Now, there's a whole trend of self-identified "sigma males" who identify with Bateman and try to model their lives off of him.
Like Bateman, sigma males are "self-sufficient loners; they attract extremely good-looking women but aren't interested in them, and, in keeping with society's growing fixation with productivity, they're capitalist hustlers," per GQ.
Harron, who co-wrote the film with Guinevere Turner, says she's "mystified" by "Wall Street bros" and similar types who embrace the film.
"I'm not sure why [it happened], because Christian's very clearly making fun of them…" Harron told Letterboxd. "But, people read the Bible and decide that they should go and kill a lot of people. People read The Catcher in the Rye and decide to shoot the president."
She continued, saying it was "very clear" to her and Turner, who is gay, "that we saw it as a gay man's satire on masculinity," and explained how the book's author, Bret Easton Ellis, being gay "allowed him to see the homoerotic rituals among these alpha males."

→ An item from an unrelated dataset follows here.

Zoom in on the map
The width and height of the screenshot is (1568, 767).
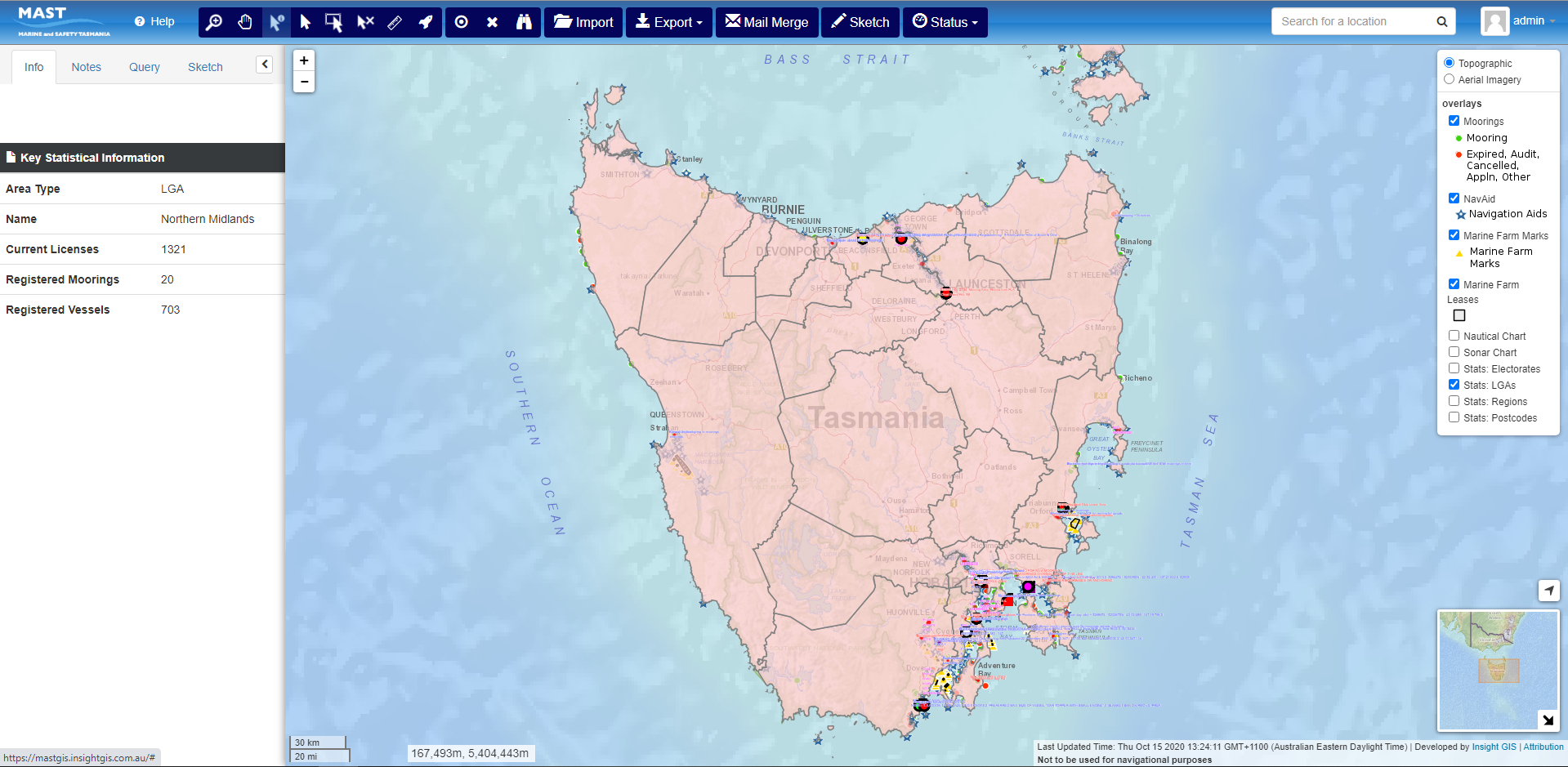(304, 60)
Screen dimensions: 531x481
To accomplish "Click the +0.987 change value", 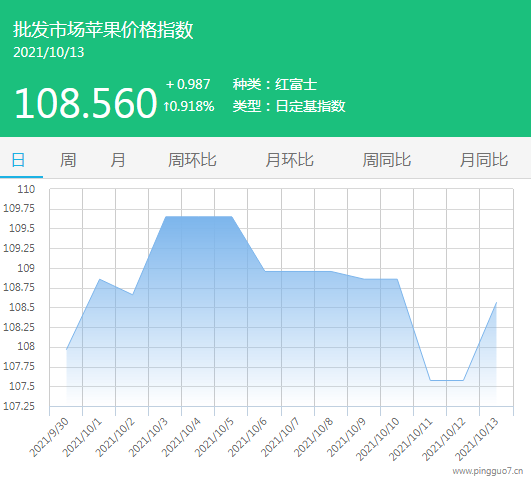I will [x=188, y=84].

She continued, saying those same rituals exist in sports and Wall Street, "and all these things where men are prizing their extreme competition and their 'elevating their prowess' kind of thing. There's something very, very gay about the way they're fetishizing looks and the gym."
"They’re so obsessed with their looks, and Bret could see it and focus it and underline it," she continued. "It was the thing that Valerie Solanas, of I Shot Andy Warhol, (Harron's directorial debut was that film, which focused on the life of radical feminist Solanas who tried to assassinate the famous artist) always said: there was a reversal of alpha male culture, which was more like the culture of teenage girls. It was about insecurity and vanity and competition and the way they gossip. The way they talk about each other is like teenage girls in a locker room at school."
Harron said that while Bateman is ostensibly handsome and well dressed, "he's played as somebody dorky and ridiculous."
"When he's in a nightclub and he's trying to speak to somebody about hip hop—it’s so embarrassing when he's trying to be cool," she says.
Next, gay filmmaker Luca Guadagnino will be trying his hand at adapting the novel into a new film. Only time will tell if "sigma males" will see in his Bateman what they think they saw in Harron's version of the character.